* _WORK ORDER_: In the entries below, find the line containing "Полянка (123, 1720)". Copy it and all lines after it, exactly, through the end.

------------------------------

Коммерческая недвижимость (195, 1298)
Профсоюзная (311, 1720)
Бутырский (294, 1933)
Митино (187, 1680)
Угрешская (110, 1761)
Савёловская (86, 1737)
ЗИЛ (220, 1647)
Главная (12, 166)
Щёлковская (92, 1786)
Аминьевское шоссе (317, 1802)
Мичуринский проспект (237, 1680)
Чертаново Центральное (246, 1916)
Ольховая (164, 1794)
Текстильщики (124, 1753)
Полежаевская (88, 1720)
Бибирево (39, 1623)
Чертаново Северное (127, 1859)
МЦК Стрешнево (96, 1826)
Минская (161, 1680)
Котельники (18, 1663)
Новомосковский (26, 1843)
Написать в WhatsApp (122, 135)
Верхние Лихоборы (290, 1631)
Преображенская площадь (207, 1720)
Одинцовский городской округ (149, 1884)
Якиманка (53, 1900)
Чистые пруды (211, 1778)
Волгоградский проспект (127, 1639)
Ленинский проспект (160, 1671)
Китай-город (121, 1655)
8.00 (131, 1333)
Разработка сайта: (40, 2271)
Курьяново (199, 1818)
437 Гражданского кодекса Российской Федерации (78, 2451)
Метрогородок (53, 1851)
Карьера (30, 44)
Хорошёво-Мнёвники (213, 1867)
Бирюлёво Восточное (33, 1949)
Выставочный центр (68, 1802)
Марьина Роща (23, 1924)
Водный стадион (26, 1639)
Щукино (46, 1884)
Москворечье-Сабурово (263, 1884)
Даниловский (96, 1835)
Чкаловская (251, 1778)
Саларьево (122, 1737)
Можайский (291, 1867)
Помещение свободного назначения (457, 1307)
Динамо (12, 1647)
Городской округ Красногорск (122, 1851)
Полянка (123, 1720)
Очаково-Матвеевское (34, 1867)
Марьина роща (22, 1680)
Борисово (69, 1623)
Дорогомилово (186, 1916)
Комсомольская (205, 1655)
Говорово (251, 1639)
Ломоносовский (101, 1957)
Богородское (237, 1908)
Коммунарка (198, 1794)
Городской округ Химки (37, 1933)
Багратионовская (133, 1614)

------------------------------

* _RESPONSE AREA_:
Полянка (123, 1720)
Очаково-Матвеевское (34, 1867)
Марьина роща (22, 1680)
Борисово (69, 1623)
Дорогомилово (186, 1916)
Комсомольская (205, 1655)
Говорово (251, 1639)
Ломоносовский (101, 1957)
Богородское (237, 1908)
Коммунарка (198, 1794)
Городской округ Химки (37, 1933)
Багратионовская (133, 1614)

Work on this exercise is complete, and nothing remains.